▸ **Problem**
Reproduce word for word the part of the passage on limitation in Take Today that begins at "Less familiar as" and ends after "hung up. (9)".

▸ **Source document**
* * *

‘Limitation’ in Take Today

Root posts: The bias of communicationPlenary judgment

When McLuhan writes of “Finn-again” at the beginning (22) and end (297) of Take Today, he is not referring only to Finnegans Wake and to the Irish hero Fionn Mac Cumhaill (aka Finn MacCool). He is also specifying the essential (‘again’ and ‘again’) role of ‘fin’ as end, limit and border. Indeed, throughout Take Today, McLuhan emphasizes this essential role of limitation:

Less familiar as “bridge” is the “tragic flaw” (hamartia), of which Aristotle speaks in the Poetics. Without this interval of ignorance or awareness in his character, the tragic hero cannot bridge one state to another. The flaw is an area of interface and mutation, without which he cannot get better, but can only be hung up. (9)

man is enriched (…) by the recognition of his own limitations. (242)

* * *

▸ **Given records**
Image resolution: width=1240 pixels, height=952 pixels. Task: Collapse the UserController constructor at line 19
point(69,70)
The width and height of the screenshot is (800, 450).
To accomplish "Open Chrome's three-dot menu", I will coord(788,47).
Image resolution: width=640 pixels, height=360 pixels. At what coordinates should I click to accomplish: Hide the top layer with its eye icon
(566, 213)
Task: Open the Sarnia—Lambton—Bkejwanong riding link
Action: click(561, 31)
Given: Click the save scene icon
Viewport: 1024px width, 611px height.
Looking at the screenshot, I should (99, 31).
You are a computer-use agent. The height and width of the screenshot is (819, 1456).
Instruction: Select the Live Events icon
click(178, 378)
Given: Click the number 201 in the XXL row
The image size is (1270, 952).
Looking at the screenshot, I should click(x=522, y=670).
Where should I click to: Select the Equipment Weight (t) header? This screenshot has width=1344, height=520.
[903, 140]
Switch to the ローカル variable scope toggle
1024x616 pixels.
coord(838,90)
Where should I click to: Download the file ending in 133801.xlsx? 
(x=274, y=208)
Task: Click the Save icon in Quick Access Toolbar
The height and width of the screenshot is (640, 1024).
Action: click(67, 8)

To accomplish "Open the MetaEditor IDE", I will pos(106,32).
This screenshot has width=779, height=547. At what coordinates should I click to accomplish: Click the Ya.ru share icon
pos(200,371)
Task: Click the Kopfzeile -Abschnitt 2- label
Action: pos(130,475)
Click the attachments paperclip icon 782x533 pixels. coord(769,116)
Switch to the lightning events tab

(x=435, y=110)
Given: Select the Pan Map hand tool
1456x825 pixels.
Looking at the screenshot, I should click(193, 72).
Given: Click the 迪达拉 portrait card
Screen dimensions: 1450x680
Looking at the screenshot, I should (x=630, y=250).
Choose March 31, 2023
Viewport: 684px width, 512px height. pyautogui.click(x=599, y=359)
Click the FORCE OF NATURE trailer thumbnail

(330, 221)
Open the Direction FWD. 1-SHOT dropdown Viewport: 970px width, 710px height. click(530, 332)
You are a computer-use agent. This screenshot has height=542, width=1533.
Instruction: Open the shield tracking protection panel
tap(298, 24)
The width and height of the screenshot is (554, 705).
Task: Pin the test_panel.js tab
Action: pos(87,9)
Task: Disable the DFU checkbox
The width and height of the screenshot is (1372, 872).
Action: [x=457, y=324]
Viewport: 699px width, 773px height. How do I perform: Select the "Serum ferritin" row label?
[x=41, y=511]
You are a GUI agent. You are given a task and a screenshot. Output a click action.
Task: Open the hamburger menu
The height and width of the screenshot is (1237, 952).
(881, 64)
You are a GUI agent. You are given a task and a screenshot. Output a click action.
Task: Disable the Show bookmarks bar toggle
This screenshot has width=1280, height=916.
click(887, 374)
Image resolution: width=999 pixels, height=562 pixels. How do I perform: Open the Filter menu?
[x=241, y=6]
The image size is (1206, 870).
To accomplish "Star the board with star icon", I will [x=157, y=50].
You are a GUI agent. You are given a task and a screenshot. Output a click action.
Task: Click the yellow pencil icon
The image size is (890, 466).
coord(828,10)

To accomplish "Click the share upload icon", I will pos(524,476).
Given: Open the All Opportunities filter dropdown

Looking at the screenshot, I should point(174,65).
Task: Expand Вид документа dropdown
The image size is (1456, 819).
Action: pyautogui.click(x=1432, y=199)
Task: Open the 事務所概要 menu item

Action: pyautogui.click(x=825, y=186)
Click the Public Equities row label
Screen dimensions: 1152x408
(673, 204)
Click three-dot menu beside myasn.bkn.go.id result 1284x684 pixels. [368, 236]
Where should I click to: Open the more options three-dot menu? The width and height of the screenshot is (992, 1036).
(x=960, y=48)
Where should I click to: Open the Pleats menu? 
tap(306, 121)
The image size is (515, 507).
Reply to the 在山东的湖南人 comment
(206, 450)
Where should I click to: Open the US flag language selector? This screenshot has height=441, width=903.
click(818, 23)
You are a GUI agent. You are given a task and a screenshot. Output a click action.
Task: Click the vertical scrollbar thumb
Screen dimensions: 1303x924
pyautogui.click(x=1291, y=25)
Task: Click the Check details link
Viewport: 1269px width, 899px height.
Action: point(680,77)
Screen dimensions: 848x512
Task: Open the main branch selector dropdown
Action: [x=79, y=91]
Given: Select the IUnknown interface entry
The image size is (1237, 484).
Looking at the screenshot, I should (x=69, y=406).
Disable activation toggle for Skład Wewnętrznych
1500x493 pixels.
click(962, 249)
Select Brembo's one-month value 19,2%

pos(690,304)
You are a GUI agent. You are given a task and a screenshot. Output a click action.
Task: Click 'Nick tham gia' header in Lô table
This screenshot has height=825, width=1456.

* * *

▸ **Result of the exercise**
Less familiar as “bridge” is the “tragic flaw” (hamartia), of which Aristotle speaks in the Poetics. Without this interval of ignorance or awareness in his character, the tragic hero cannot bridge one state to another. The flaw is an area of interface and mutation, without which he cannot get better, but can only be hung up. (9)